We now use the notation \(\varvec{Y}\sim SMSN _m(\varvec{\mu }, {\varvec{\Sigma }}, \varvec{\lambda }; H )\) to stand for scale mixtures of skew-normal distributions. Given \(U=u\), the conditional distribution of \(\varvec{Y}\) is a multi-SN distribution, i.e.,\(\varvec{Y}|U=u \sim SN _m(\varvec{\mu }, \kappa (u){\varvec{\Sigma }}, \varvec{\lambda })\). When \(\varvec{\lambda }=\varvec{0}\), SMSN distributions are deteriorated to SMN distributions \(SMN _m(\varvec{\mu }, {\varvec{\Sigma }};H )\).

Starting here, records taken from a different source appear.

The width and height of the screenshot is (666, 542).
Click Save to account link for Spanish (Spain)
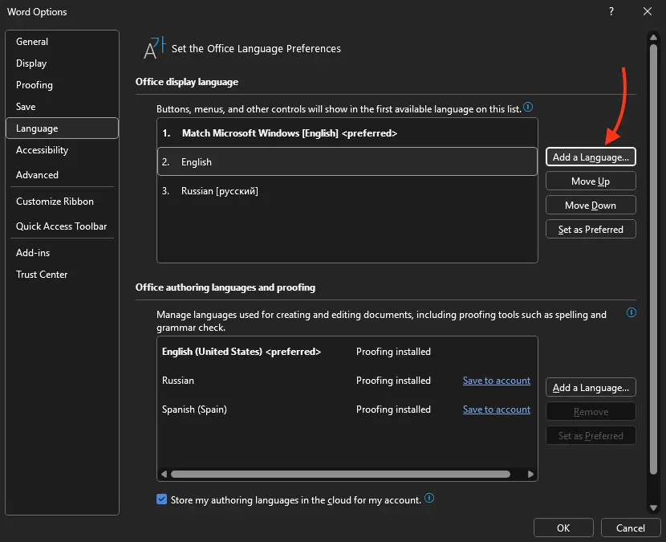coord(496,410)
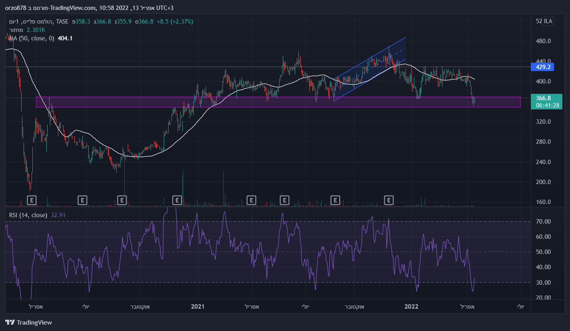
Task: Click the fourth earnings E marker from left
Action: click(177, 200)
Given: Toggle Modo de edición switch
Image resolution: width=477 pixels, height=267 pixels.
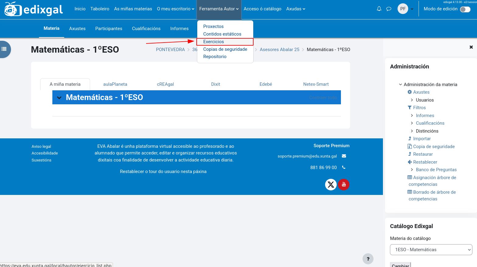Looking at the screenshot, I should coord(465,9).
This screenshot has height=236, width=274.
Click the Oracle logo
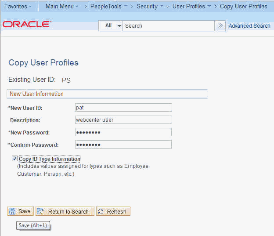coord(26,25)
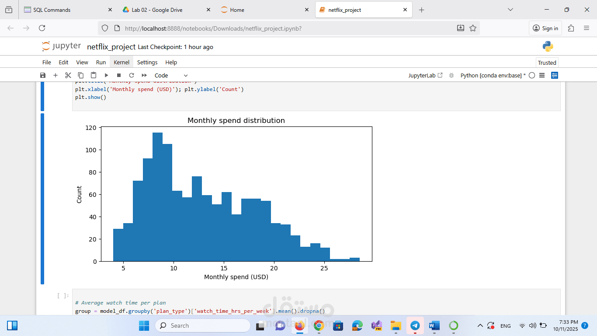Cut the selected cell with scissors icon
This screenshot has width=597, height=336.
68,75
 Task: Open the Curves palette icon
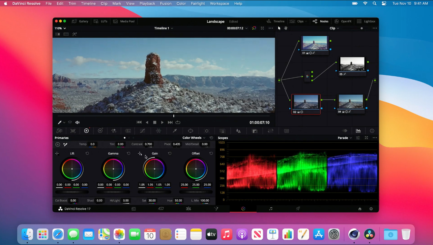[x=142, y=131]
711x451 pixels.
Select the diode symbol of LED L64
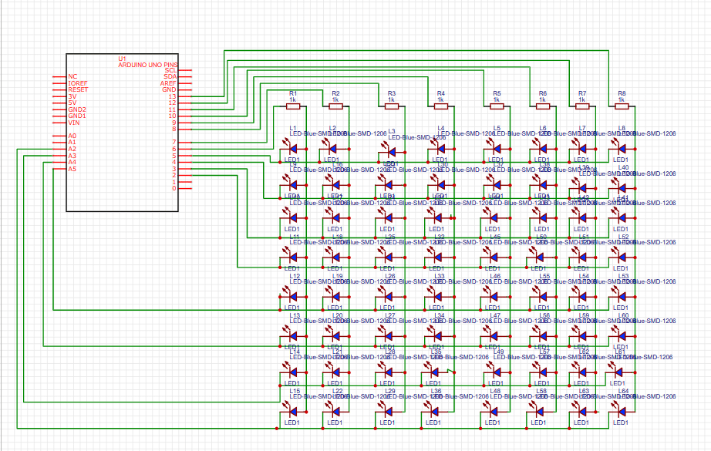point(621,411)
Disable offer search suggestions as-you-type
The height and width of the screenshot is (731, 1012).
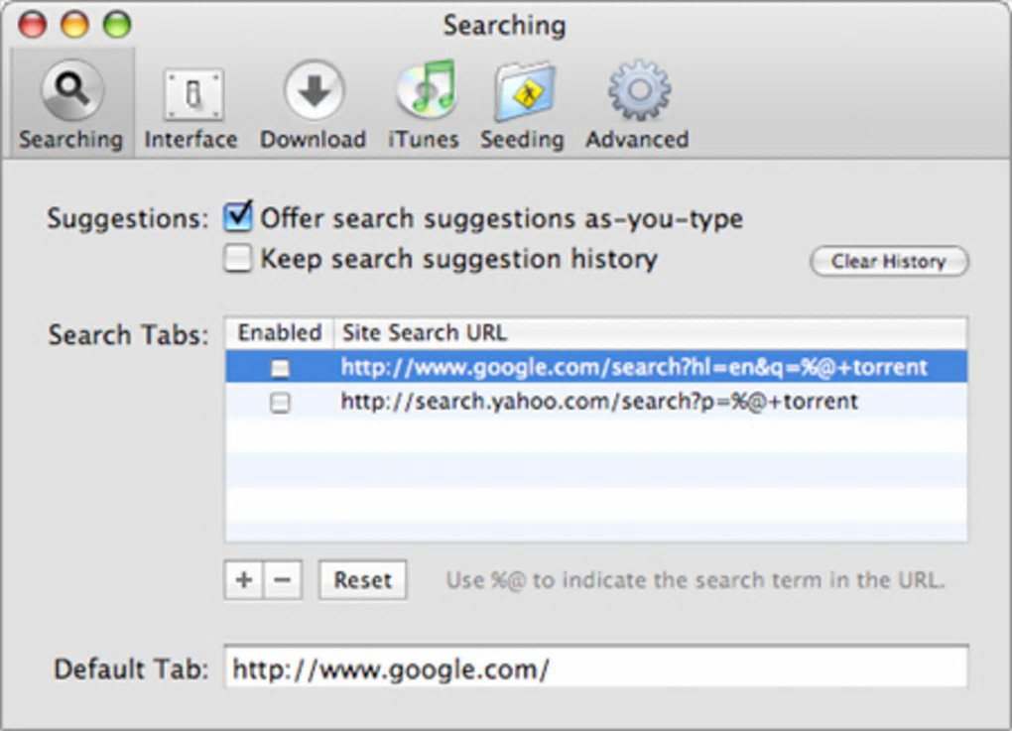pos(238,216)
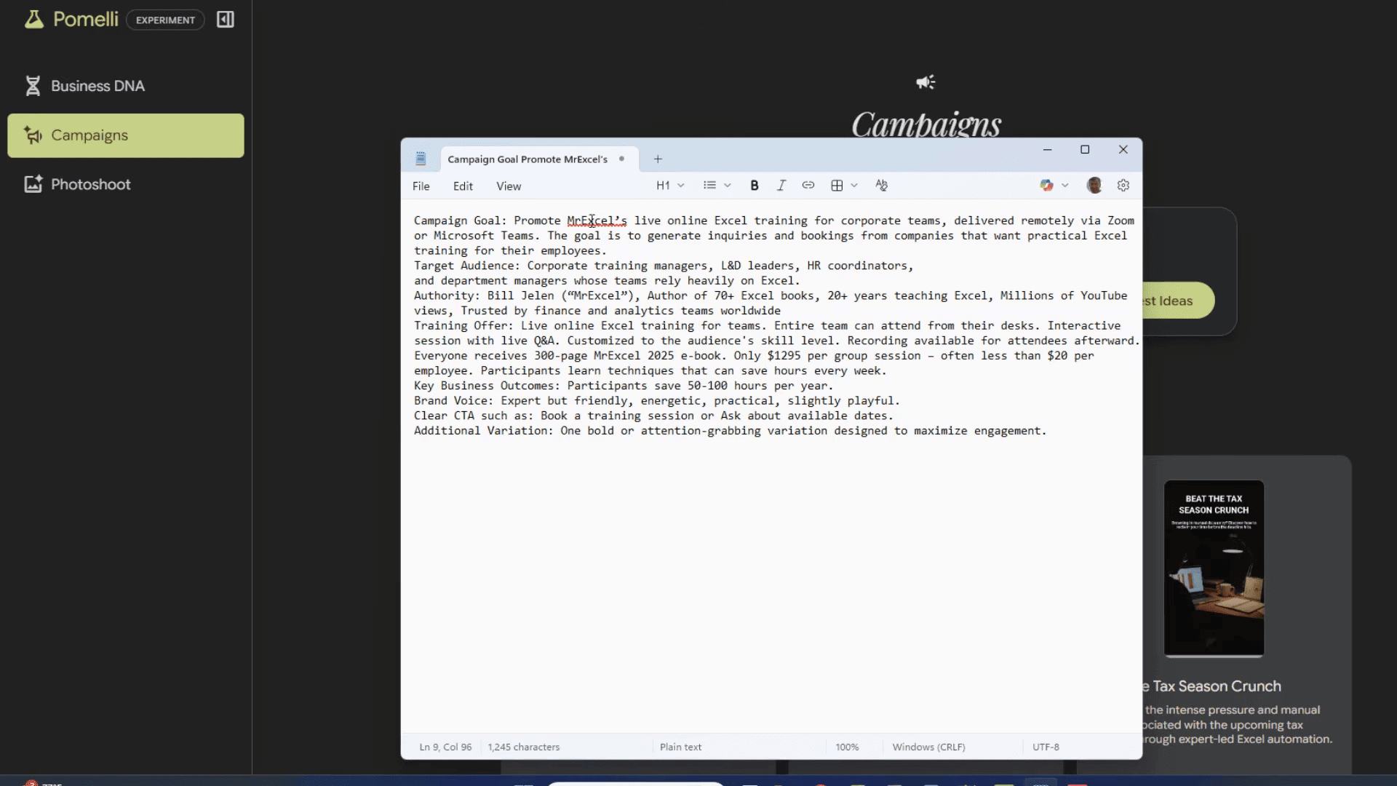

Note that when \(\kappa (u)\equiv 1\), SMSN is a SN distribution. Another special case is the one with \(\kappa (u)=1/u\), i.e., the skew-normal/independent distribution (Lachos et al. 2010a). We define the conditional moments by

$$\begin{aligned} u_r=E \left[ \kappa ^{-r}(U)|\varvec{y}\right] ,\quad \eta _r=E \left[ \kappa ^{-r/2}(U)W_{\Phi }\left( \kappa ^{-1/2}(U)A\right) |\varvec{y}\right] , \end{aligned}$$

where \(W_\Phi (x)=\phi (x)/\Phi (x)\), \(x\in \mathbb {R}\). The pdf of \(\varvec{Y}\) and the conditional moments under some heavy-tailed SMSN distributions, such as the multivariate skew-Student t (ST), skew-slash (SS), skew-contaminated normal (SCN) distributions, are given in “Appendix A”.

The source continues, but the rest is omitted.